We disagree with defendant, however, that there is nothing in the Agreement to which an implied covenant could attach. The relevant language is found in the PIL provision. The only difference between the facts in this case and Centex is that, instead of agreeing to divide after the fact the benefits generated under the tax laws of CTC’s acquisition of Lyons, the parties fixed an estimated but guaranteed stand-in for the government’s share of those benefits: 22.5% of Superior’s annual income. It was unnecessary for the parties to treat as an item of contract language what they already understood the law to provide: that Superior was the entity which, under the law, could claim all the tax *359benefits for itself. Indeed, it would have been unauthorized for FSLIC to “make up” tax laws as part of the contract or bind Congress to continue them. Instead, what the parties expressly contracted for was a division of the consequences of those benefits. The PIL provision thus represents the express exchange of tax benefits between the parties. CTC kept 100% of whatever the tax consequences worked out to be, but only after committing 22.5% of Superior’s net income to FSLIC’s as its share of the tax benefit.
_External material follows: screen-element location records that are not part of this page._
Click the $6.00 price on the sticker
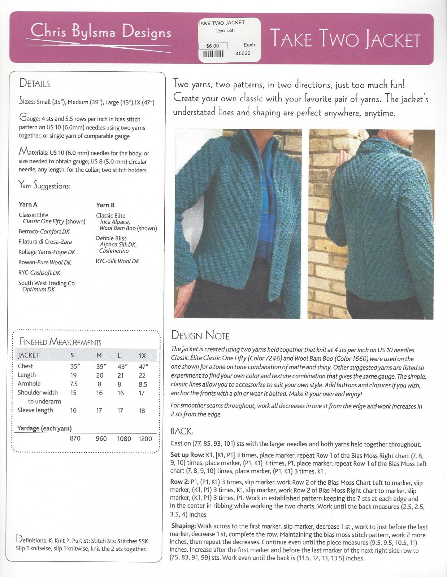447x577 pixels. (x=213, y=46)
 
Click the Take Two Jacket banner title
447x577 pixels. (x=345, y=39)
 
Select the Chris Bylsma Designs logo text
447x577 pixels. (x=101, y=32)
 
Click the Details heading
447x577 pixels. (x=35, y=83)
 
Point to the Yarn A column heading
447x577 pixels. (x=28, y=204)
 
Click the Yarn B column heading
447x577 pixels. (x=105, y=205)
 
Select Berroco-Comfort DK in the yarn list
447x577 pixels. (x=44, y=232)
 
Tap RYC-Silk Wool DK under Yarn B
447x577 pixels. (x=117, y=261)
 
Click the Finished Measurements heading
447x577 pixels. (x=60, y=342)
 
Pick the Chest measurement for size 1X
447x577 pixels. (x=143, y=367)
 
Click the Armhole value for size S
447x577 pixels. (x=74, y=384)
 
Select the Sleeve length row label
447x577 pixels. (x=35, y=410)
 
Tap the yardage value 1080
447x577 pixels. (x=124, y=439)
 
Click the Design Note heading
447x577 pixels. (x=200, y=335)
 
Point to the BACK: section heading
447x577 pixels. (x=182, y=431)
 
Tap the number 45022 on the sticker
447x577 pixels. (x=243, y=53)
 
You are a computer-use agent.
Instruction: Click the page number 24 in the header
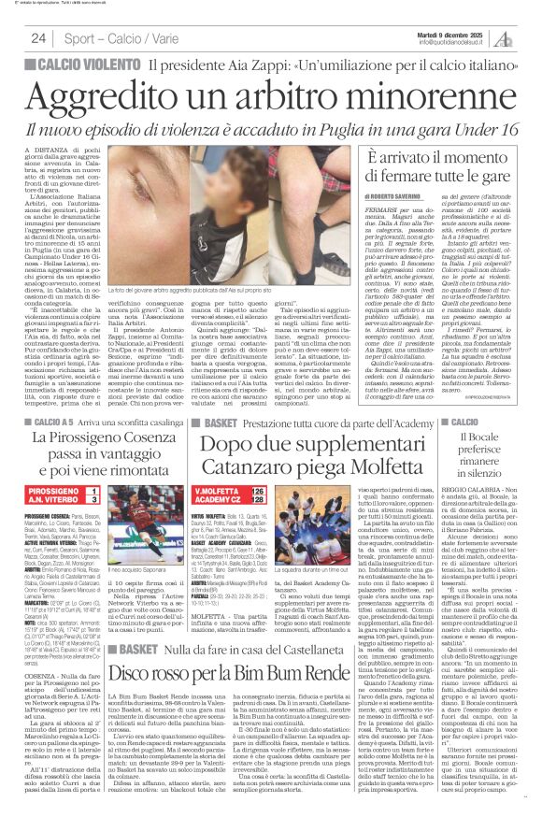tap(38, 37)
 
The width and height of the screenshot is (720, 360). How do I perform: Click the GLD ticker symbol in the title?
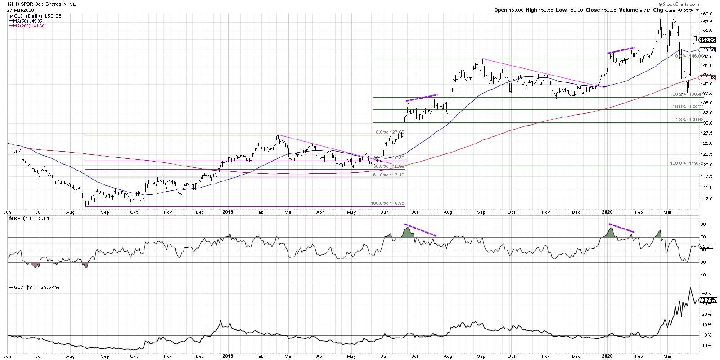12,3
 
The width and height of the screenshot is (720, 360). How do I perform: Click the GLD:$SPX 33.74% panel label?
31,287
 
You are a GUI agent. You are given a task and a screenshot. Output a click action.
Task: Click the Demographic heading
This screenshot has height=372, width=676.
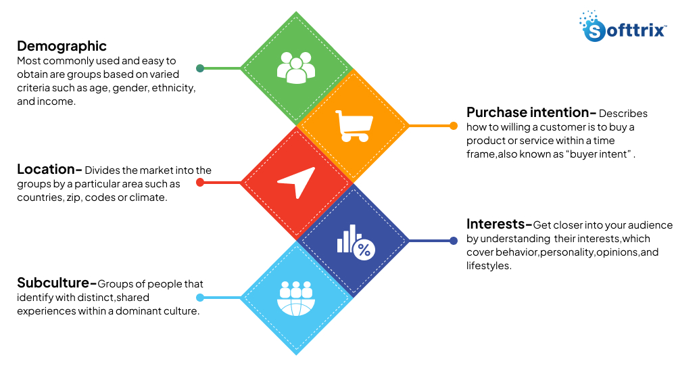click(62, 46)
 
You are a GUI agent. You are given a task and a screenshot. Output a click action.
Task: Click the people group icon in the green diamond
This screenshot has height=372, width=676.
click(296, 68)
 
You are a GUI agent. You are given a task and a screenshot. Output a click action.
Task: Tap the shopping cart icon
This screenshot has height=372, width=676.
click(354, 126)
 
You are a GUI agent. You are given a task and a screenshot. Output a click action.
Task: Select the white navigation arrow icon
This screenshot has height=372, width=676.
click(296, 182)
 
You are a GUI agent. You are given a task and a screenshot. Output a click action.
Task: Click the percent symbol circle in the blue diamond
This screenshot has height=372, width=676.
click(364, 251)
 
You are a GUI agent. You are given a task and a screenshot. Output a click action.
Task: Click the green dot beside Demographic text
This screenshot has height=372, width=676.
click(200, 68)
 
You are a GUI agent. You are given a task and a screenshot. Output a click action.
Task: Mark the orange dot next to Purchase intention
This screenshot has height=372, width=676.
click(454, 126)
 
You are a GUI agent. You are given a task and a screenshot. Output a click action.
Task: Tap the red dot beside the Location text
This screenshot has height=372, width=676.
click(200, 183)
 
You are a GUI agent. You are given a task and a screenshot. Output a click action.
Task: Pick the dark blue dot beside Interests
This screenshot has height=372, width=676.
click(454, 241)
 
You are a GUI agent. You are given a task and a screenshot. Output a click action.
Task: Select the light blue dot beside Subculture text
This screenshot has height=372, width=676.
click(200, 298)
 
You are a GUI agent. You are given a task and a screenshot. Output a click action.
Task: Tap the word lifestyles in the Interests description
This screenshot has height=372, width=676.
click(489, 266)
Tax benefits were at the center of the deal-CTC entered the contract because the government offered to place it in a position to take advantage of these benefits in exchange for acquiring an ailing thrift. The implied covenant of good faith and fair dealing attaches to the Agreement at the PIL provision and, as a result, the government was obligated not to enact legislation targeted at taking away the fruit of the contract: CTC’s opportunity to keep 100 percent of the tax benefits.7

Defendant’s proposed reading of the contract — that the “in lieu” provision simply appears with no predicate or corresponding obligation by the government — requires the suspension of rationality, as well as reading out of the contract the phrase, “Payments in Lieu of Tax Benefits.” Ignoring that language is reminiscent of the frantic plea of the Great Oz: “Pay no attention to that man behind the curtain.” The parties plainly operated on the understanding that the tax law (embodied in IRC sections 165,166, 362, 368, 382, 593, and 597) permitted a deduction of covered asset losses. We held earlier that this understanding was correct. They also understood that this feature, as well as others in the tax code, would yield substantial cash benefits to investors, like CTC. See Centex Coiyi. n United States (“Centex I”), 48 Fed.Cl 625 (2001). Indeed, this phenomenon was intentionally built into the law, and subsequently reaffirmed, in order to assist the regulatory agencies in disposing of the assets of failing banks.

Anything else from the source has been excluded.